___ Provided passage ___
Shared ground
Luke presents Jesus as a real human figure placed in time (“about thirty”) and in a family line. The genealogy is not told as a story scene but as a chain of “son of” links. It starts with Joseph while noting that this was how people generally viewed Jesus’ parentage (“as was supposed”), then moves backward through Israel’s history (David and Abraham) and further back to humanity’s beginnings (Noah and Adam). The list ends with God as the ultimate origin (“Adam, the son of God”) (Luke 3:23–38).
The passage’s clearest effect is to connect Jesus both to Israel’s key figures and to the human family as a whole. Read in Luke’s flow (right after the baptism and before the wilderness testing), the genealogy helps frame who Jesus is as he begins public activity.
Where interpretation differs
1) What “as was supposed” is doing in v.23. Some read it as a simple social note: people in Nazareth and beyond assumed Joseph was Jesus’ father, and Luke acknowledges that assumption without debating it here. Others think the wording signals that Luke is deliberately qualifying Joseph’s fatherhood, leaving room for a different account of Jesus’ origin while still presenting a public/legal lineage through Joseph.
___ Data extracts ___
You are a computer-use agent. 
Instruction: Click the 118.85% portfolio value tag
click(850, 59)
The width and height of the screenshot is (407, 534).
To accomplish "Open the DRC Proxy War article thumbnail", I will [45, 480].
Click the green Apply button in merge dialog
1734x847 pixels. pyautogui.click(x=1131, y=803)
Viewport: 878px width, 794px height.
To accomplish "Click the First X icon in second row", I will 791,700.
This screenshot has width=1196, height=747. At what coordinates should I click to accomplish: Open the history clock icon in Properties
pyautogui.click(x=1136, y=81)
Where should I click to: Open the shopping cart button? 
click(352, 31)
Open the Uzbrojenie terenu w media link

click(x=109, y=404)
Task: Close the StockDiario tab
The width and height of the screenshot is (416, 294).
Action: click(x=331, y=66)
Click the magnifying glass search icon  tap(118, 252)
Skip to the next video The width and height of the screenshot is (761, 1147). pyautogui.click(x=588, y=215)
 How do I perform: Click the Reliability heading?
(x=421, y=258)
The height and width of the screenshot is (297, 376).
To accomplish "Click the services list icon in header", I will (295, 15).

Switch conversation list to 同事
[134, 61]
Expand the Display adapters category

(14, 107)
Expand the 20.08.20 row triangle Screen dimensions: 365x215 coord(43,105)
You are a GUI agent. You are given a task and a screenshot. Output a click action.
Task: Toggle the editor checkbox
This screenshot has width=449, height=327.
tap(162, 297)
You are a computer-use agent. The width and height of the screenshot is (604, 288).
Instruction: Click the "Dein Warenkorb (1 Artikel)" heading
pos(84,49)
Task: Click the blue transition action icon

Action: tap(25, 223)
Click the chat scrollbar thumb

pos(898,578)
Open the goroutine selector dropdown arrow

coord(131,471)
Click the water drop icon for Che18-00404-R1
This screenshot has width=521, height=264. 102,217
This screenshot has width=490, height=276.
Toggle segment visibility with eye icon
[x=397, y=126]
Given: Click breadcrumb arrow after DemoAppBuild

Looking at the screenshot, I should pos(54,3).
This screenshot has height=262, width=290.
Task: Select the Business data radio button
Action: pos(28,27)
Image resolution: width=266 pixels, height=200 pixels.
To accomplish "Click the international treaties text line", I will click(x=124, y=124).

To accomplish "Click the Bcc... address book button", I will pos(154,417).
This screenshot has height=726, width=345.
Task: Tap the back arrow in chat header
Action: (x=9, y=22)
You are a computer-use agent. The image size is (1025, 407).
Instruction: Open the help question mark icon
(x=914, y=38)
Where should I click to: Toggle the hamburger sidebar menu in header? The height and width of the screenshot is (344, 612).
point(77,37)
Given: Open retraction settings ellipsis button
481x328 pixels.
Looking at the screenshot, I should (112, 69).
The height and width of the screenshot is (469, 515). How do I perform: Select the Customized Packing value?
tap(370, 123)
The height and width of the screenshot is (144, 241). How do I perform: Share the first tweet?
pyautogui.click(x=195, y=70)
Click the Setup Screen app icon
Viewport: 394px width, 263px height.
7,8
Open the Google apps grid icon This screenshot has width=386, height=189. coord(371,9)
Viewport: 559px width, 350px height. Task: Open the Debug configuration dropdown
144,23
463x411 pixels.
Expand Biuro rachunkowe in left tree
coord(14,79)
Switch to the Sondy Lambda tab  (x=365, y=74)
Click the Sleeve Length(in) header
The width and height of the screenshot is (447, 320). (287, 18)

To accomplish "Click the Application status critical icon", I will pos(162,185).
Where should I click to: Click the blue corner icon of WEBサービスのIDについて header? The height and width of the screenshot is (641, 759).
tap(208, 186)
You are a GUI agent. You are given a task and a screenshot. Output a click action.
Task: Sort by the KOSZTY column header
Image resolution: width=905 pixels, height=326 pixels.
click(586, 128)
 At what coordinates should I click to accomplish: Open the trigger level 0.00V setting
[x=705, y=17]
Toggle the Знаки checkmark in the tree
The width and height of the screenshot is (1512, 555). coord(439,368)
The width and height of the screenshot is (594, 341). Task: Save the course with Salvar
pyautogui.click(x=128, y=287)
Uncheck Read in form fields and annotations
___
### Problems and tasks
1. Give the passage on Luke's genealogy again, starting at "The passage’s clearest" and ending at "lineage through Joseph.", and swap "wilderness testing" for "desert testing".
2. In the passage on Luke's genealogy, list every human name other than Jesus that it gives as part of the chain of "son of" links.
These data come from a separate source.

### Your written answers
1.
The passage’s clearest effect is to connect Jesus both to Israel’s key figures and to the human family as a whole. Read in Luke’s flow (right after the baptism and before the desert testing), the genealogy helps frame who Jesus is as he begins public activity.
Where interpretation differs
1) What “as was supposed” is doing in v.23. Some read it as a simple social note: people in Nazareth and beyond assumed Joseph was Jesus’ father, and Luke acknowledges that assumption without debating it here. Others think the wording signals that Luke is deliberately qualifying Joseph’s fatherhood, leaving room for a different account of Jesus’ origin while still presenting a public/legal lineage through Joseph.

2. Joseph, David, Abraham, Noah, Adam